Thank you for your email,
Liza
" additional work sessions, engagement, etc that are not yet scheduled.z'

Not community engagement. That the Board CHOOSES to not comment on public testimony is on them. Other Boards have done this.

I don't understand this:
""Generally hold two full Board meetings monthly with the Superintendent and District Staff that will be a combination of Legislative and Work Sessions."

Well, their new schedule doesn't reflect that. And again, Work Sessions are NOT engagement.

"18+ outreach sessions in pairs with priority community representatives/groups*** "

One, that is not fair. But if the Board does this, they need to 1)list those meetings and say what group they are meeting with and 2)I think they should be open to the public if only to listen to the conversation. Without this, it makes it very easy for the Board to claim "community says" when the meetings were not open to all nor are their minutes. How does the public know what was stated except for what the BOARD says was stated.

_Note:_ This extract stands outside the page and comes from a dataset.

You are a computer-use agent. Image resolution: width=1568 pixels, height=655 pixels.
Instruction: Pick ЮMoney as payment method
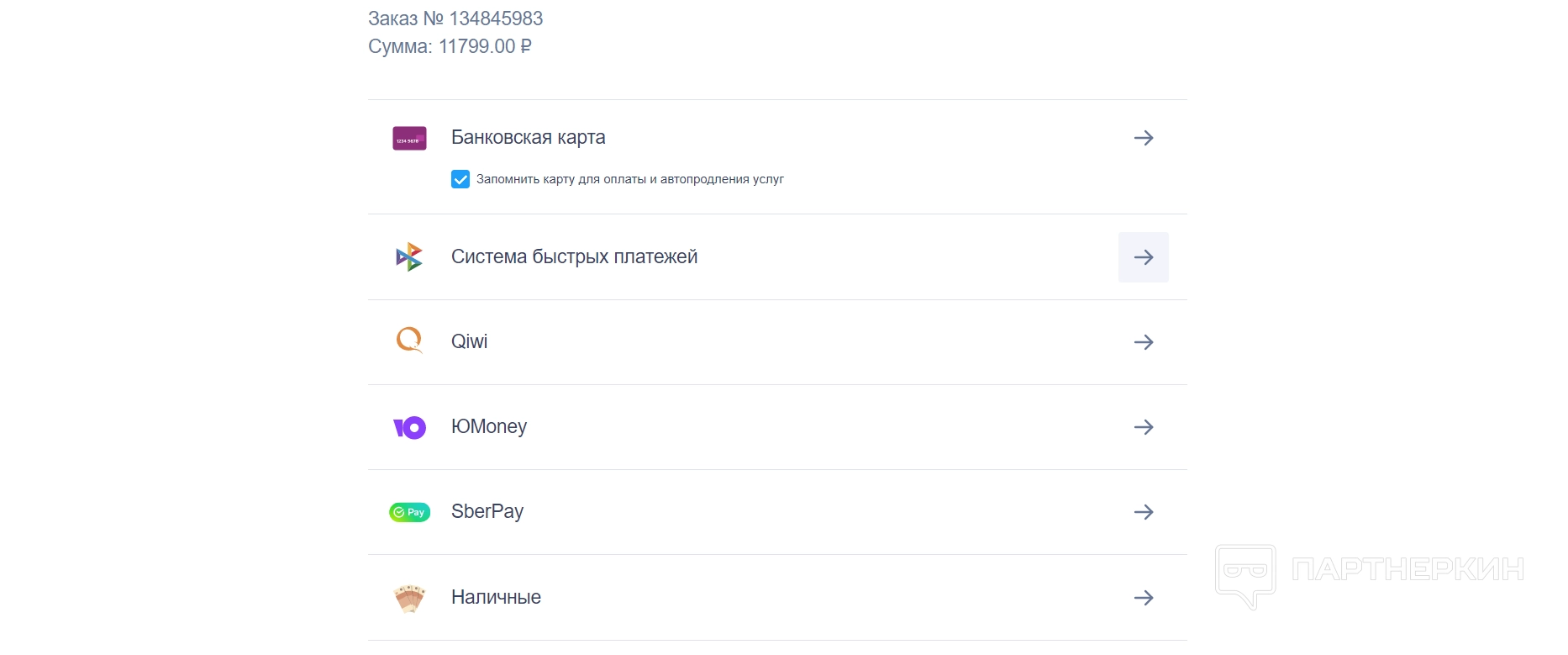pos(488,426)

And if they are having these meetings in pairs, why can't they have a general community meeting in their region that way?

Anonymous said…
Wow this is really bad. I know these meetings are painful but they are very important. It’s bananas that a district this large has pared back oversight this much. Very, very dangerous move. Please write your board members and share this broadly.

Email Sent

John stewart said…
I do not understand how a board member (even Rankin) can say with a straight face that apparently closed, unannounced, not public meetings with "groups" (like who, exactly?) are somehow "engagement". I get the erstwhile appearance of "reaching people who don't come to meetings" - the City does this. But they will also list out exactly who all they met with, especially when asked if it's not already on a web site or in an email. I would imagine SPS would require FOIA just to get a handle on who they "engaged" with.